En kijken we naar onszelf. Als we eerlijk zijn, moeten ook wij erkennen dat we het op eigen kracht niet redden. Ook wij hebben hulp nodig om met vertrouwen de toekomst tegemoet te kunnen zien.
Het speelt alweer een paar jaar geleden, maar ik vergeet die situatie niet meer. Ik keek van mijn balkon naar beneden en ik zag een Marokkaanse moeder met haar spastische kind in de speeltuin bij ons op het plein. Het was met een buggy, die bijna te klein was voor haar naar de speelplaats geduwd. De moeder maakte de gordel van de buggy los en tilde het, ik schat zesjarige meisje eruit. Het kind kon lopen, maar het zag er wat ongecontroleerd uit en het had nog een luier om. De armpjes bewogen heftig bij de loopbeweging. Het meisje schudde aan de speeltoestellen. Het sloeg heftig op de banken en schudde af en toe het hoofdje met een prachtige krullenbos haar heen en weer. De moeder hield het in de gaten en tilde het af en toe op de wip waar ze zich stevig aan vasthield. Ik zag het tafereel en dacht: “Oh dat kind is van ver gekomen. Er is iets mis mee, maar kijk eens wat het allemaal al kan.” Ik dacht niet als eerste: “Waarom moet dit dat kind en haar moeder nu overkomen? Nee,” ik dacht en denk ook nu: “Wat knap dat ze zo samen uitproberen wat voor het kind mogelijk is, wat ze ondanks haar nogal ongecontroleerde bewegingen toch kan – als duidelijk voorbeeld zag ik hoe stevig ze op de wip zat, zich met sterke handjes vasthoudend.” Het kind kreeg volop hulp van de moeder, die zich met vertrouwen op de toekomst richtte.
In het evangelieverhaal horen we hoe de rijke achteraf gezien verontwaardigd is over zijn plaats in het hiernamaals. Wanneer hem nu het slechte overkomt vraagt hij zich af: “Waarom mij? Waarom ik?” De vraag is te laat. Hij zag Lazarus niet zitten, terwijl de bijbel ons in alle toonaarden vertelt dat als je God wilt ontmoeten dat je naast de mens moet gaan zitten die jou, of die nu ziek is, of een beetje gek, angstig en bibberend, aankijkt. In die ontmoeting ligt het antwoord op de vraag: waarom gebeurt mij dit? Liever gezegd: na die ontmoeting stel je die vraag niet meer. Want dan zie je het zesjarige kind in de speeltuin dat het zover geschopt heeft en daarmee mijn bewondering afdwingt met haar doorzettingsvermogen om de onwillige ledematen te sturen. Dan zie ik hoe de moeder en de dochter voor het leven gekozen hebben. Net zo min als ik stelt de moeder zich de vraag: “Waarom ik? Waarom mijn dochter?” Net als ik kijkt ze met trots naar wat het kind tot dan toe al bereikt heeft en werkt ze mee aan de beste toekomst van het kind.

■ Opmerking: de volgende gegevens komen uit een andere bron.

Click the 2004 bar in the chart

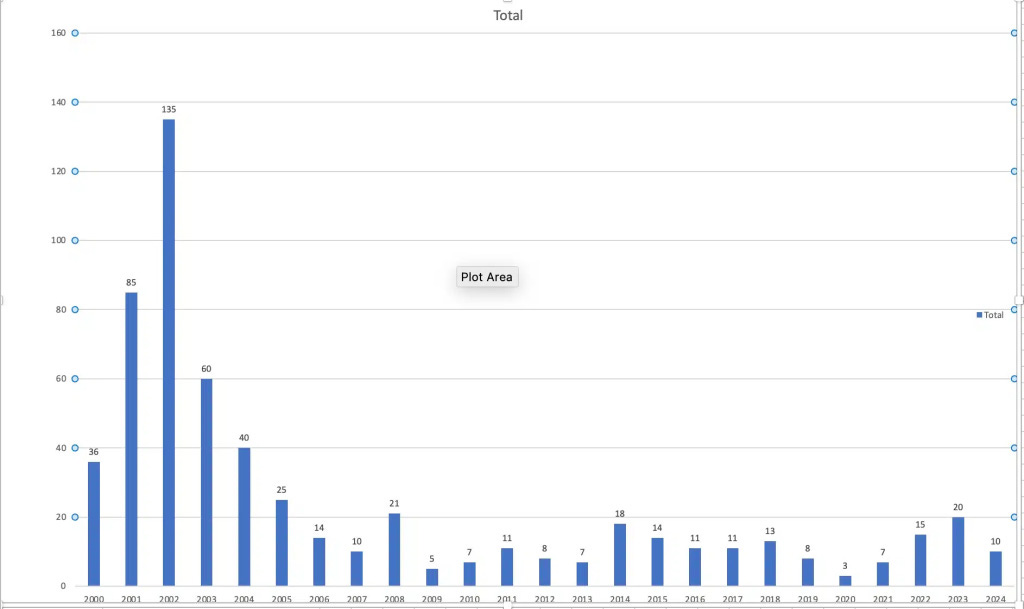[244, 516]
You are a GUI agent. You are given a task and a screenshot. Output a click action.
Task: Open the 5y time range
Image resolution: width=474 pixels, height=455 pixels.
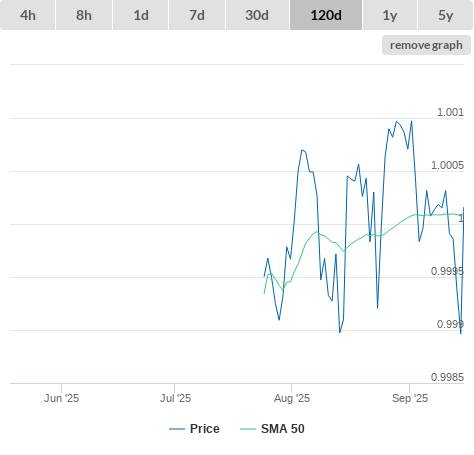click(445, 15)
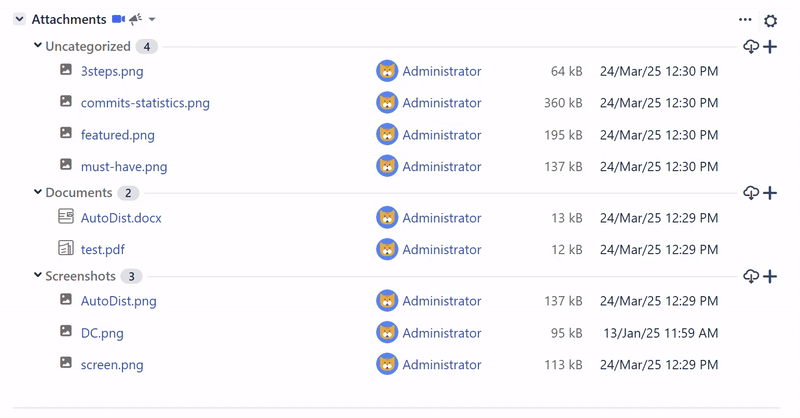Open the three-dots more options menu

(745, 20)
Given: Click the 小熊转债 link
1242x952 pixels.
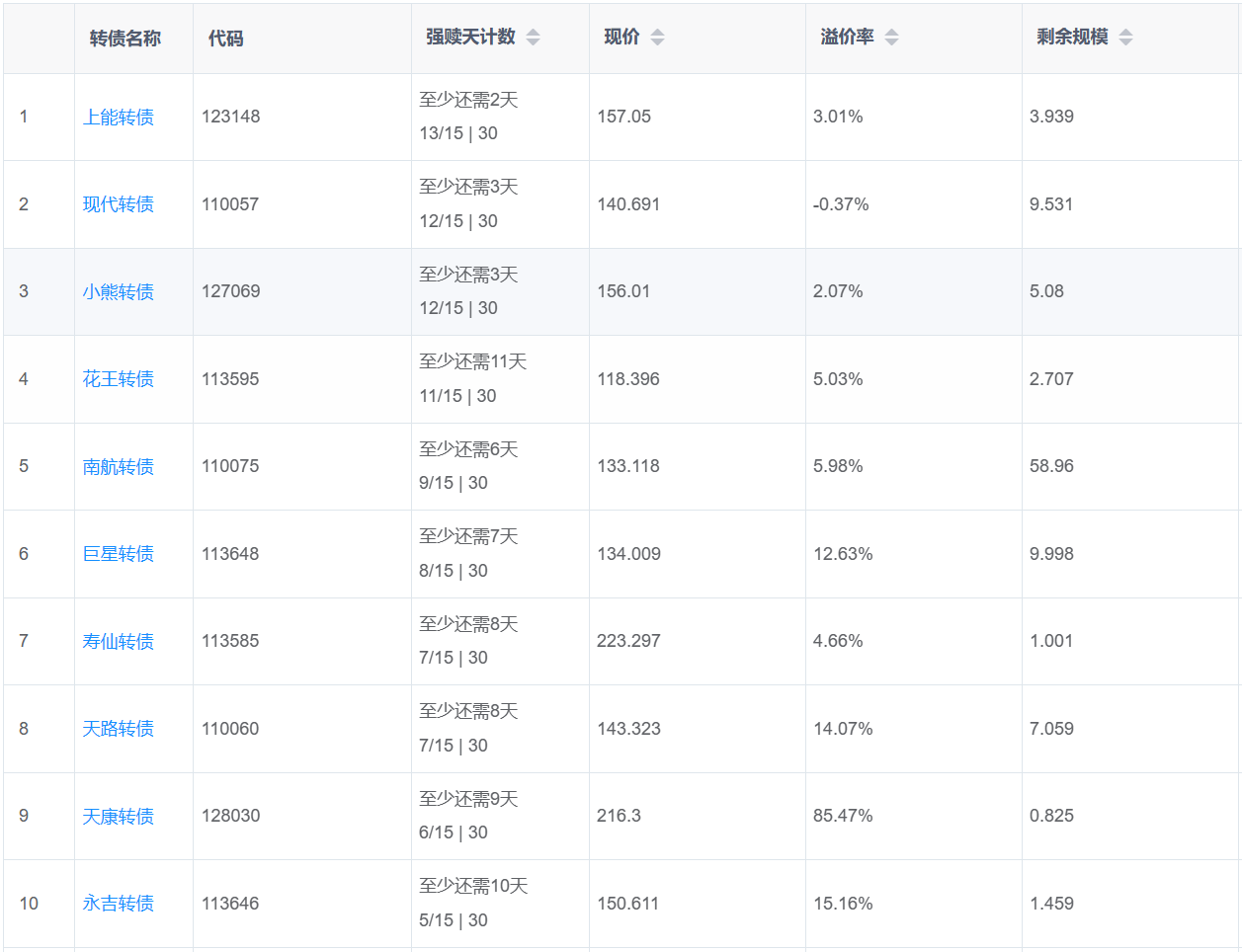Looking at the screenshot, I should tap(119, 292).
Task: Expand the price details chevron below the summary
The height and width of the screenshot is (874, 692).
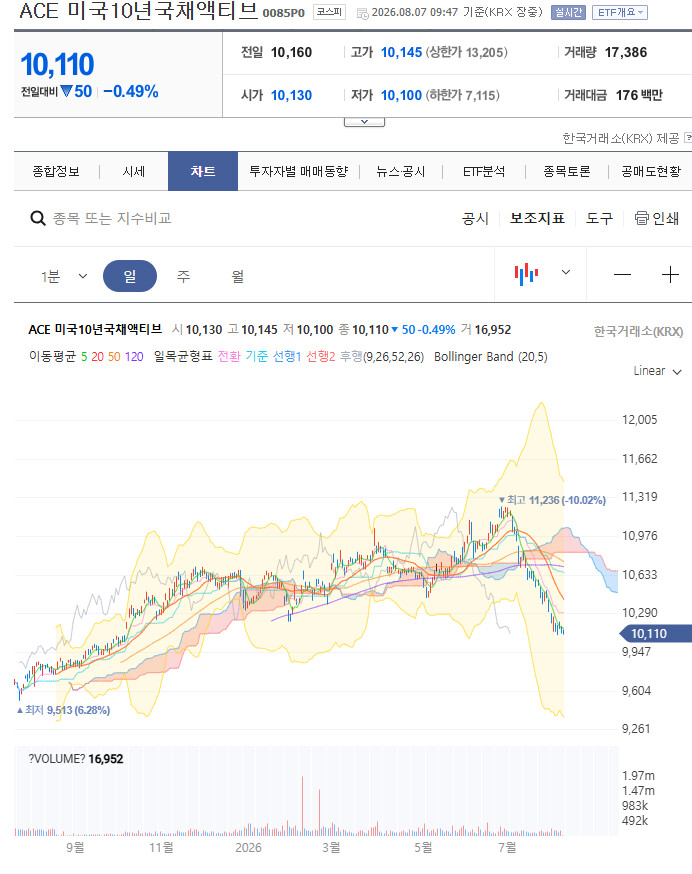Action: click(x=364, y=122)
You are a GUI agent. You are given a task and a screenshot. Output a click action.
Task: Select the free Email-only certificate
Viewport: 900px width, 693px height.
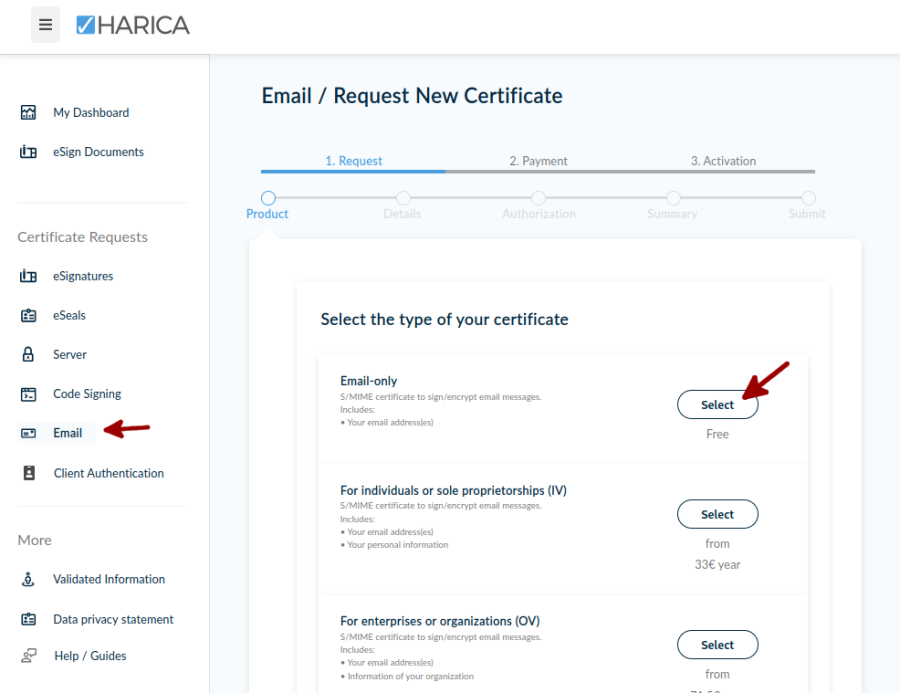[x=717, y=404]
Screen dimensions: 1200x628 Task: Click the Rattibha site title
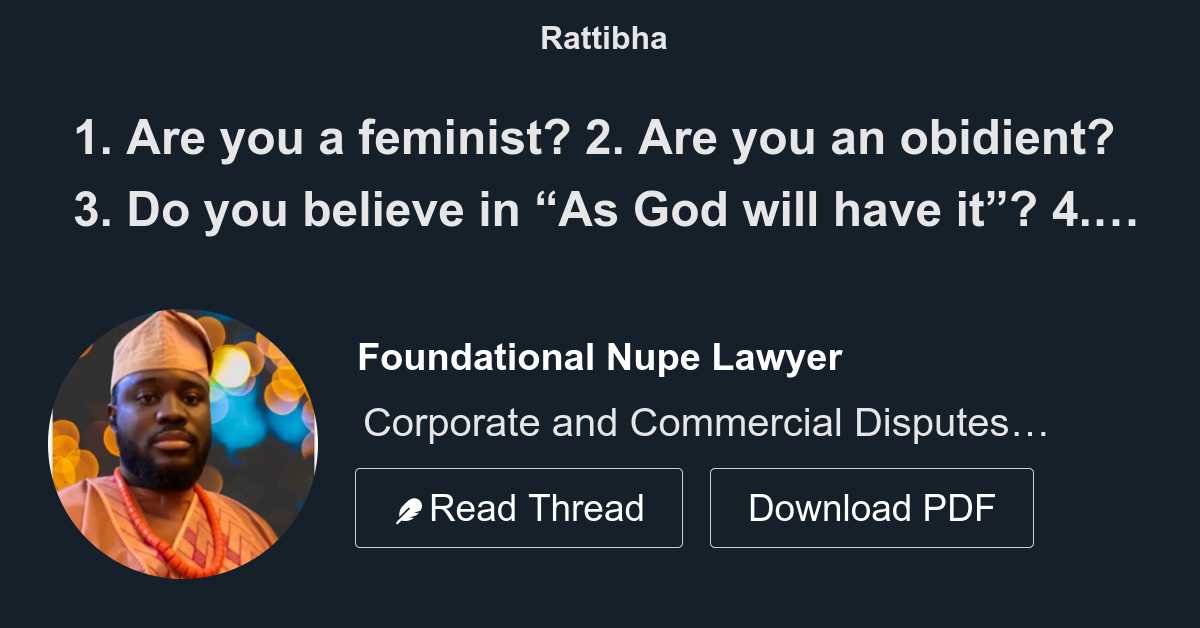(x=603, y=38)
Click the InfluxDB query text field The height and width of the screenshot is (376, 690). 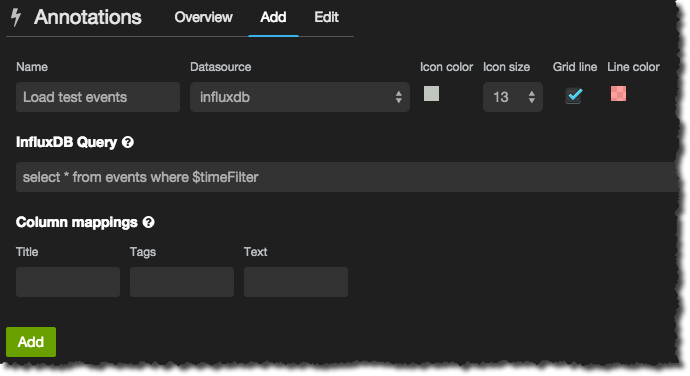(x=347, y=177)
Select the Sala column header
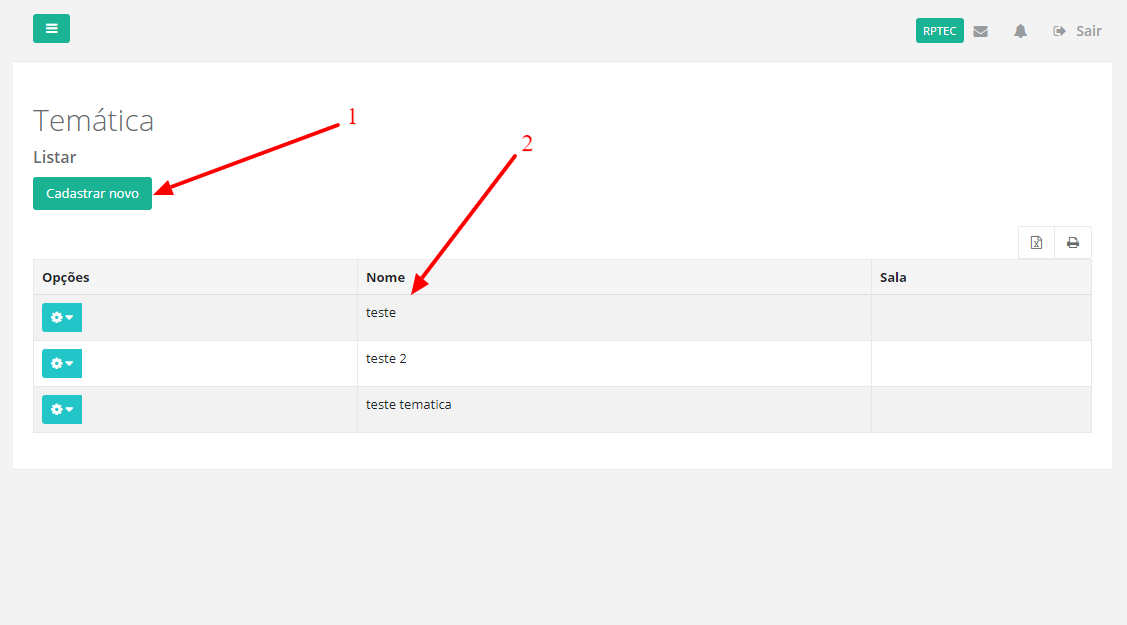Viewport: 1127px width, 625px height. click(893, 277)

De profeet Amos en het evangelie willen ons vertellen dat er een hand zal zijn die ons steunt en vooruithelpt wanneer we ons bekommeren om het levenslot van een medemens, zoals de moeder in de speeltuin zich bekommert om het lot van haar kind.
Zoals Amos wijst op de ballingschap vanwege het ontbreken van gerechtigheid, wijst hij aan het eind van het boek Amos op zijn visioen waarin de Heer zegt: “Ik zal het lot van mijn volk Israel ten goede keren. Zij zullen hun verwoeste steden herbouwen en erin wonen, zij zullen wijngaarden planten en de wijn ervan drinken, zij zullen tuinen aanleggen en de vruchten ervan eten”.
Wanneer gerechtigheid gedaan wordt is de toekomst veilig gesteld. Daarop mogen we vertrouwen omdat God met ons gaat om ons te steunen op onze weg, tot nog verder dan ons einde.